Defendant is a corporation engaged in the business of manufacturing iron and steel machinery. On April 7, 1892, plaintiff was employed at its works, and, while he was assisting in cutting up a plate of boiler iron by means of a pair of shears weighing some twelve tons and operated by steam, the casting forming the body of the lever or upper jaw of the shears broke; a fragment thereof fell upon plaintiff, and he sustained serious injury; he prosecutes this action to recover *544damages, claiming that defendant was negligent both in the construction of the shears and the oversight of them after completion. At the trial, plaintiff having closed his evidence, the court directed a nonsuit, observing that a case of ordinary neglect by defendant was not made out.

It seems to have been assumed by the court and the parties on the trial that danger to the person of plaintiff was to be apprehended as a result of the breaking of the shears; this being predicated, there was evidence that the shears were made by defendant itself about October, 1891; the jaw or lever which broke was a heavy casting having a perpendicular section of two feet or more and a breadth of about eight inches; it moved on a horizontal journal which was lubricated through a tube extending from an oilhole at the top of the casting to the journal; oil poured into this tube sometimes ran over on the outside of the casting; when the casting broke, the line of the fracture extended through the same from a point close to the oilhole diagonally downward to the lower side. There was further evidence— not without conflict—that one side- of the sectional area exposed by the fracture looked blue and fresh as if then just broken; and that the other side, nearly one-half of the broken surface, was black and more or less stained with oil, as if it had been previously cracked and oil had run down the crack. The exterior of the casting was covered with dust, and it is not claimed that the crack, if any there was before the event in question, was known to anyone or was perceptible by ordinary observation; it was, however, in evidence that such a crack, if it existed, might have been detected by applying tests—as by sounding the casting with a hammer; that the only test of the shears ever made was in their practical operation about the work for which they were constructed, they having previously cut metal much heavier than the piece on which the lever broke; that such shears sometimes break in use, and that shears of *545similar character, though of lighter construction, had broken in defendant’s works.

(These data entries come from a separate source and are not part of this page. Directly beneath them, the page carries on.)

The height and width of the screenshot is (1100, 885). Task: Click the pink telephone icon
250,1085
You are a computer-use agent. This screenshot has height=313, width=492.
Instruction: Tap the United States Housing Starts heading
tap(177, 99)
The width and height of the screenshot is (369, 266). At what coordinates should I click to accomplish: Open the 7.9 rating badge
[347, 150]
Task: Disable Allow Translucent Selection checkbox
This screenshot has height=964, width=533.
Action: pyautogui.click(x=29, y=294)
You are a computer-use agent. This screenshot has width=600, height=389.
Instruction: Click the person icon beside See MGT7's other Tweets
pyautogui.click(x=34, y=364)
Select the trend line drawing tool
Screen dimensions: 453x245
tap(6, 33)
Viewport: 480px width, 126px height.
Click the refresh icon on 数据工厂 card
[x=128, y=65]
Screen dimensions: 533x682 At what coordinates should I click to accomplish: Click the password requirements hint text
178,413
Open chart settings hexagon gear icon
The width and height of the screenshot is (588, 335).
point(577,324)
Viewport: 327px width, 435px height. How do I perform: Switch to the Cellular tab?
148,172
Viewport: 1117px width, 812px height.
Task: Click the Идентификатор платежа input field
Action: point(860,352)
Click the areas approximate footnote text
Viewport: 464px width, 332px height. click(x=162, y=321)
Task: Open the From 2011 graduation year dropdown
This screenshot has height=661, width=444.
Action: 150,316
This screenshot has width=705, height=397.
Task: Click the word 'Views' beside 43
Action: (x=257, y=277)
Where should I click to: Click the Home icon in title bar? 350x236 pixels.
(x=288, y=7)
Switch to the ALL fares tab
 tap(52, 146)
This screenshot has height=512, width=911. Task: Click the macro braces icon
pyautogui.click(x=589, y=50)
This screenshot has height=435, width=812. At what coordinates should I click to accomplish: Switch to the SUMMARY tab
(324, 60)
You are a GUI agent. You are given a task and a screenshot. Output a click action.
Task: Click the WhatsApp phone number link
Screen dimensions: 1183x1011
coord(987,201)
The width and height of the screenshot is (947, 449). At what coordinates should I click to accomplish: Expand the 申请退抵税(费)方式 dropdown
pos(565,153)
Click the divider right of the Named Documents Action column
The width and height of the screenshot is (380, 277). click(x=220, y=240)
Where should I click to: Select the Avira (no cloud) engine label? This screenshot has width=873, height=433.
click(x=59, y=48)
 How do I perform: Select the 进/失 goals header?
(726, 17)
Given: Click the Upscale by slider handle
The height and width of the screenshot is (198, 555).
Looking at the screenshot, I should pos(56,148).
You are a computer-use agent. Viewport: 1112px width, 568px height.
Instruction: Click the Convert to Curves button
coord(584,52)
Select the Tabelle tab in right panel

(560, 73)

Defendant owed to plaintiff, as its servant, the legal duty to exercise ordinary and reasonable care: 1. In the original provision of safe appliances with which he was to work; and 2. In keeping them safe; employing, if necessary for this purpose, such practicable means and tests as common prudence shows to be proper for discovering defects which might occur with time and use. While we have not found in the record any sufficient evidence that the defendant was negligent in the original construction of this machine, yet the evidence was such that the jury might have deduced, as inferences therefrom, that previously to the breaking which was the immediate occasion of injury to plaintiff, the shears were cracked and weakened; that this condition was so far to be reasonably anticipated as to render prudent the adoption of measures for its discovery, and would have been detected by the application of reasonable and not impracticable tests; that such tests were not applied, and that the shears broke on account of such discoverable defect. Whether these inferences, and the conclusion of negligence thereon, should be drawn from the evidence was a question of fact “ to be determined from all the circumstances and surroundings of the case” (Sappenfield v. Main Street etc. R. R. Co., 91 Cal. 56); as is sometimes said, whether negligence can be inferred from the evidence is for the determination of the court, but whether it ought to be inferred is a question for the jury; here it might have been, and the court erred in ordering a nonsuit. (Sappenfield v. Main Street etc. R. R. Co., supra; Alexander v. Central etc. Co., 104 Cal. 522; Bowman v. White, 110 Cal. 23; Moynihan v. Whidden, 143 Mass. 287; Huddleston v. Lowell Machine Shop, 106 Mass. 282; Baker v. Alleghany etc. R. R. Co., 95 Pa. St. 211; 40 Am. Rep. 634; Brann v. Chicago etc. Ry. Co., 53 Iowa, 595; 36 Am. Rep. 243; Buswell’s Law of Personal Injuries, sec. 194.)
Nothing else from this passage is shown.